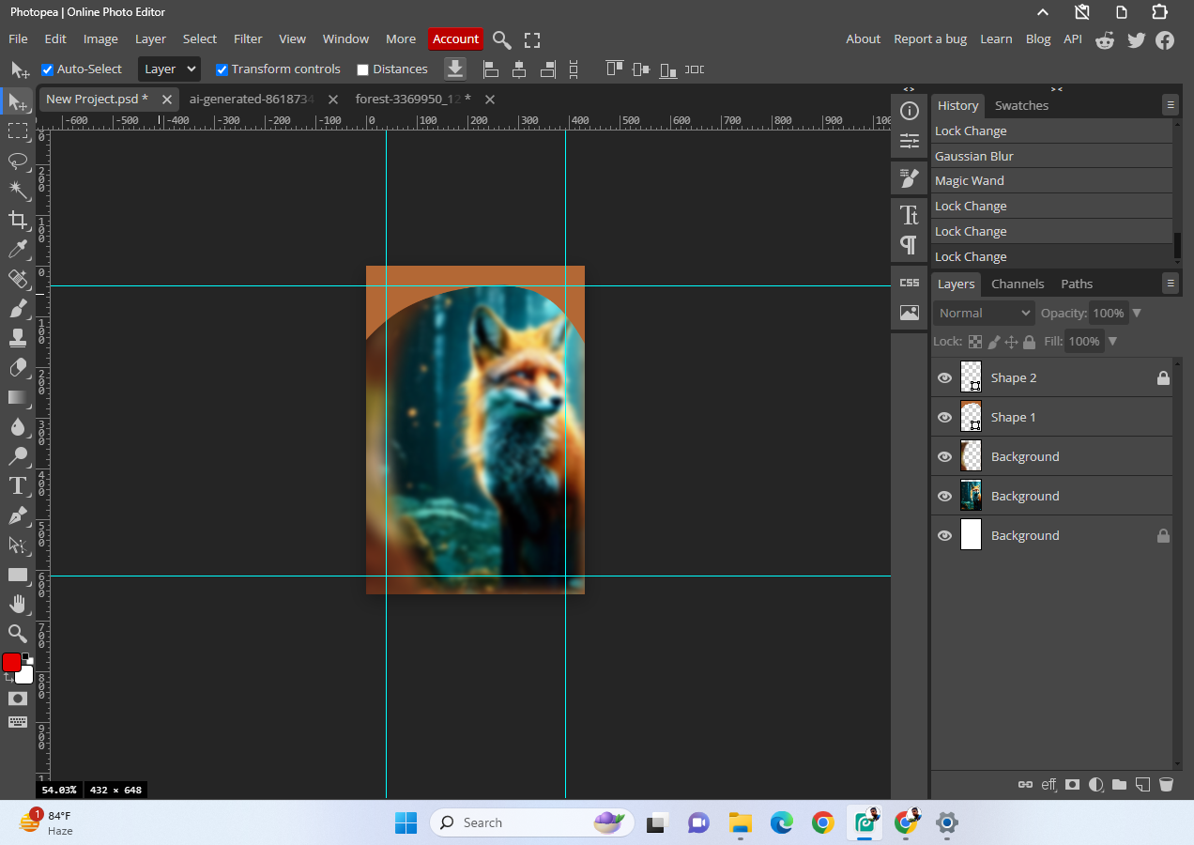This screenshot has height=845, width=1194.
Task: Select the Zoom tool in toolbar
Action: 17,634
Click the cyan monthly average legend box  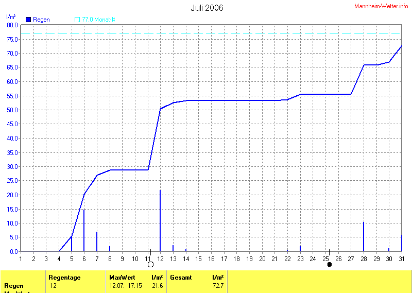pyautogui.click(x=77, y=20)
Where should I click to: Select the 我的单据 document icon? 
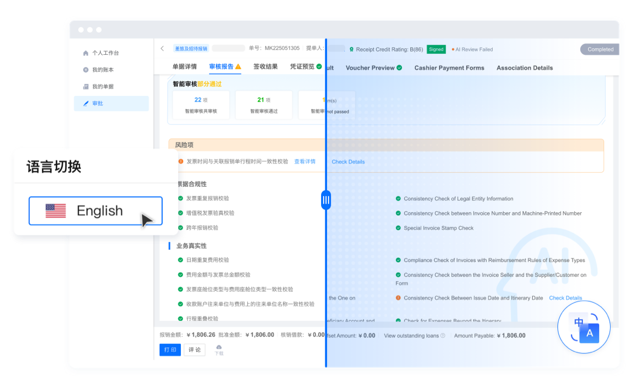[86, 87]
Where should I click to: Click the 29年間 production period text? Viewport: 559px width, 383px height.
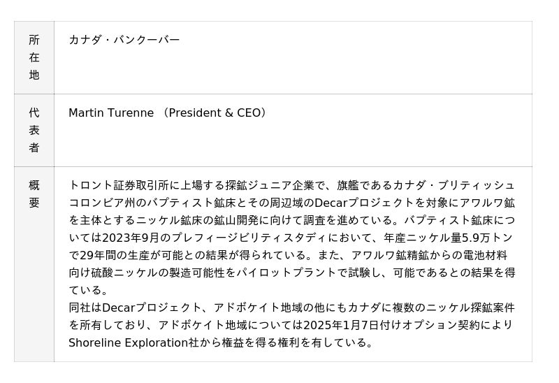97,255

────────────────────────────────────────

* [What you have to do] Write out the lines of the material from the one containing "Where should I click to: Select" through the last, exactly and only those. Leave every picture out.

* [Task result]
Where should I click to: Select the 我的单据 document icon? 
[86, 87]
Where should I click to: Click the 29年間 production period text? Viewport: 559px width, 383px height.
97,255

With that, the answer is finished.